**Passage shown**

start

BRIEF DESCRIPTION OF THE DRAWINGS

FIG. 1 is a schematic cross sectional view showing a structure of a first example of a semiconductor device according to a first embodiment of the present invention;

FIGS. 2A and 2B are respectively schematic cross sectional views explaining a diffusion layer depth Xjs of an extension region, and a diffusion layer depth Xjd of an LDD region;

FIG. 3 is a graph explaining a relationship between a ratio of Xjs/Xjd, and a gain of a source follower circuit;

FIG. 4 is a schematic cross sectional view showing a structure of a second example of the semiconductor device according to the first embodiment of the present invention;

FIG. 5 is a schematic cross sectional view showing a structure of a third example of the semiconductor device according to the first embodiment of the present invention;

FIGS. 6A to 6F are respectively schematic cross sectional views showing manufacturing processes in a first example of a method of manufacturing the semiconductor device according to a second embodiment of the present invention;

FIGS. 7A to 7F are respectively schematic cross sectional views showing manufacturing processes in a second example of the method of manufacturing the semiconductor device according to the second embodiment of the present invention;

FIGS. 8A to 8G are respectively schematic cross sectional views showing manufacturing processes in a third example of the method of manufacturing the semiconductor device according to the second embodiment of the present invention; and

FIG. 9 is a schematic circuit diagram showing a configuration of an example of a solid-state image pickup device according to a third embodiment of the present invention.

end

**What to work on**
Reproduce the part of the drawing descriptions starting at "FIGS. 7A to" and ending at "the present invention.".

**Data provided**

start

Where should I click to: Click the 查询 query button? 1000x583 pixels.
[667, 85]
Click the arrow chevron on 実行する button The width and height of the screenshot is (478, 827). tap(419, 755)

end

**Problem solution**
FIGS. 7A to 7F are respectively schematic cross sectional views showing manufacturing processes in a second example of the method of manufacturing the semiconductor device according to the second embodiment of the present invention;

FIGS. 8A to 8G are respectively schematic cross sectional views showing manufacturing processes in a third example of the method of manufacturing the semiconductor device according to the second embodiment of the present invention; and

FIG. 9 is a schematic circuit diagram showing a configuration of an example of a solid-state image pickup device according to a third embodiment of the present invention.